His eyes glittered with a sharpened anger, and his dilated nostrils quivered with the indignation that the thought of his elder brother always aroused.
"I want to see the vice-president of the Underground National. I want to see the bridegroom who got half a million on his wedding-day. And I want him to see me. I want him to have a look at the poor devil who has been knocking around from pillar to post for the last two years, who has hidden in dives, and who has been dragged through the slums, and who has been driven from the variety stage, and has served his time more than once. Let him feel the difference; let me help him to feel it!"
"Your own blame!" cried his father. "You had the same chances and threw them all away. And you'll serve another term now—a longer one."
"I guess not," said Marcus. He looked about the room with a sharp and wary eye. It might have been thought that he sought at once both means of offence and means of escape.
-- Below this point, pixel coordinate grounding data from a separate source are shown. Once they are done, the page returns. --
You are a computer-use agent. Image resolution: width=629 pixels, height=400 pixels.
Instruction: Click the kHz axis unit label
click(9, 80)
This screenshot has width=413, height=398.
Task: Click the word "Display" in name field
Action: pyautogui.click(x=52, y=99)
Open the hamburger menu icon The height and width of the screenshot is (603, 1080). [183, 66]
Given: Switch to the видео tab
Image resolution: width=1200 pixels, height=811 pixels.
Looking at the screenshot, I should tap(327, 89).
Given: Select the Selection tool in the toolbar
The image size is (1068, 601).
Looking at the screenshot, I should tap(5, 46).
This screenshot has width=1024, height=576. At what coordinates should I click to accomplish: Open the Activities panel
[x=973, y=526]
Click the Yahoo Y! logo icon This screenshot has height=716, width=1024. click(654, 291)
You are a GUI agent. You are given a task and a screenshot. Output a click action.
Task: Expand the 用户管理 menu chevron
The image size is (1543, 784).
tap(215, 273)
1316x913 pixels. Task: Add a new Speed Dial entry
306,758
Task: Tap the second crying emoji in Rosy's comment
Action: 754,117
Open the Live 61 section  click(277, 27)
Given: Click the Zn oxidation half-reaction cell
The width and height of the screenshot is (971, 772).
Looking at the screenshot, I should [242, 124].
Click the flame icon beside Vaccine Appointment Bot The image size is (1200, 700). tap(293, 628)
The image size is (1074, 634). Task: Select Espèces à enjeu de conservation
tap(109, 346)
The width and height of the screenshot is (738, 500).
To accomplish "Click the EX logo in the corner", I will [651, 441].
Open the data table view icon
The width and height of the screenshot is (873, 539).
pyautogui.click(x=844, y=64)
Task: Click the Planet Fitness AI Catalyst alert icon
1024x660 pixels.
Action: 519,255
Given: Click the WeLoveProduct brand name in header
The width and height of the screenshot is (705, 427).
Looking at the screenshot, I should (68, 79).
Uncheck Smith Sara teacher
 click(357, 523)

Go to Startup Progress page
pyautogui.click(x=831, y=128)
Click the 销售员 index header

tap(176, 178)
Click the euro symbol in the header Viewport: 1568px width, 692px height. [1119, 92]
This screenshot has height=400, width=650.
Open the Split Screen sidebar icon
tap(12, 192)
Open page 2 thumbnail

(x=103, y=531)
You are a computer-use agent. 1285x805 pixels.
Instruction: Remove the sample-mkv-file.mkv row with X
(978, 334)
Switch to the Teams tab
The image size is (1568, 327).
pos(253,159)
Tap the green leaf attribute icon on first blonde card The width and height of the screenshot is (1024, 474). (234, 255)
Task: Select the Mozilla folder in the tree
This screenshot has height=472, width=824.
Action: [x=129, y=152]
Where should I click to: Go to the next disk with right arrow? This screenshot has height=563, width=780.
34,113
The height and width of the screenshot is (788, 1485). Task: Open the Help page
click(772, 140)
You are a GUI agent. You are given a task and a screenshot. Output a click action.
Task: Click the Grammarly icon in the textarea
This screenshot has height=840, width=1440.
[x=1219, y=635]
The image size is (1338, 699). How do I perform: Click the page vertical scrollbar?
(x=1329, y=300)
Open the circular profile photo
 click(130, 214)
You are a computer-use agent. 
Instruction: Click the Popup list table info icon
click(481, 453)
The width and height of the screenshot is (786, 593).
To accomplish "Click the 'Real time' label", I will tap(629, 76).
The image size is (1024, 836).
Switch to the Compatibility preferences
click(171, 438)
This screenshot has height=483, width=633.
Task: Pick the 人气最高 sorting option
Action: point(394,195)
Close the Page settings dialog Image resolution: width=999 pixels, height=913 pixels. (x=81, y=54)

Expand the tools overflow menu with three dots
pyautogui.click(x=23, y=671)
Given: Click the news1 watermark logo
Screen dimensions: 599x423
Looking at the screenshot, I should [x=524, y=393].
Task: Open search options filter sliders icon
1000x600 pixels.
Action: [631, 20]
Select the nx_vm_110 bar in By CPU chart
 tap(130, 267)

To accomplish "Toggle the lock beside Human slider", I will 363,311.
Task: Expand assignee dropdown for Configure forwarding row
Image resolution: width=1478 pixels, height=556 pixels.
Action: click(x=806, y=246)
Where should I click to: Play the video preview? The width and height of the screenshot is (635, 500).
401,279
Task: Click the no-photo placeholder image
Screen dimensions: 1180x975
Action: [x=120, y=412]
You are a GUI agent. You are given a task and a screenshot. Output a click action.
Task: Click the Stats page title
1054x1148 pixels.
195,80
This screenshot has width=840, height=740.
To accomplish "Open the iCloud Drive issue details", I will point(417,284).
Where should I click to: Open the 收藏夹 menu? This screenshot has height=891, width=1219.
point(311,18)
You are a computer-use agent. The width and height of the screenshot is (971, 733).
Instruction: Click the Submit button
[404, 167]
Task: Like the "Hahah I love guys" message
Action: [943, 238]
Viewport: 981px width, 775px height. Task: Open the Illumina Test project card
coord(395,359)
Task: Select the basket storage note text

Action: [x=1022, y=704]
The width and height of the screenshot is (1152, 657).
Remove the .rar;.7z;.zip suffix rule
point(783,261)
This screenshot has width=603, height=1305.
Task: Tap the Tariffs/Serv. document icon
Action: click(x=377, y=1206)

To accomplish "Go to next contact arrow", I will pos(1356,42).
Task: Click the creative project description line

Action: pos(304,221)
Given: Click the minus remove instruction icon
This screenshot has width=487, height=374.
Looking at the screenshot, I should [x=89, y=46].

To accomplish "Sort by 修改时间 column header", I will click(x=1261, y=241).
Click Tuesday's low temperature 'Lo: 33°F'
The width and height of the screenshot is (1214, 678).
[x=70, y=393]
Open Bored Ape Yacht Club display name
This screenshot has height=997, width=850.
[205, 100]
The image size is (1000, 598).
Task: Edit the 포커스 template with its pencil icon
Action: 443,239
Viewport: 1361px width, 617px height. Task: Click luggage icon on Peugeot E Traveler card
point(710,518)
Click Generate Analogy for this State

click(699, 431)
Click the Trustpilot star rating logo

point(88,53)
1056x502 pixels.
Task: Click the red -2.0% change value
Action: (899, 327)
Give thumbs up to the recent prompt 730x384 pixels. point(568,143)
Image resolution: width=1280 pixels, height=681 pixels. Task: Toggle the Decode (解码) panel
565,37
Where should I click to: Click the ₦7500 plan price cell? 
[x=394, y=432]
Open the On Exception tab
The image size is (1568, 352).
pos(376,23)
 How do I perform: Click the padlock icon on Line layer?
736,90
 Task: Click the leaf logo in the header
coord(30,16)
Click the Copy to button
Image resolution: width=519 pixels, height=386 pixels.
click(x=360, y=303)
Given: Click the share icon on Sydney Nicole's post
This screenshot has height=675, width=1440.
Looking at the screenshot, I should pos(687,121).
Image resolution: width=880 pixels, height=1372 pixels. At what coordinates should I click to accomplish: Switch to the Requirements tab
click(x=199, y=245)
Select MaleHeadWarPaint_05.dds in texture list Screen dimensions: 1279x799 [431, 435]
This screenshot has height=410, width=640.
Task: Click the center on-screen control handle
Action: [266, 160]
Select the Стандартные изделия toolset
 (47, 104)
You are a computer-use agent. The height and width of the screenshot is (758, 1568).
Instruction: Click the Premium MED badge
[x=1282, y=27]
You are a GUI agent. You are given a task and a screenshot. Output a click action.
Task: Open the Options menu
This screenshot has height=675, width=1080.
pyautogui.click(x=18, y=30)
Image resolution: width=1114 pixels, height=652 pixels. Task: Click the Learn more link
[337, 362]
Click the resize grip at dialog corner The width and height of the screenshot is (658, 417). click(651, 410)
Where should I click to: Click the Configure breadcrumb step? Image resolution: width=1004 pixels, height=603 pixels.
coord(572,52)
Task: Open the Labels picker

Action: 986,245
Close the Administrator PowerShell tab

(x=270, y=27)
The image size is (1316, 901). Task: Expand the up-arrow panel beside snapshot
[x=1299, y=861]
There was a rap on the door; Burt's voice was heard outside.
"Here's Mr. Freeze, father. I suppose he can come right in."
Marcus reared his head suddenly.
"It's Burt!" he trumpeted. "He's here! he's here!" He sprang toward? the threshold and clamped his long fingers about his brother's throat. Burt's head struck with force against the wide jamb; he half fell, and his legs and arms writhed in company with his brother's.
"Get them apart, Freeze! Get them apart!" cried Brainard, with a loud roar. "Am I going to see Burt strangled before my very eyes?"
Marcus released his grip and staggered back into the room. He reared himself pantingly against the table. His face was deadly pale, and the perspiration was starting out in beads beneath the dark, disordered locks that lay on his forehead. The screaming of women's voices was heard in the corridor outside, and the light hastening of women's feet.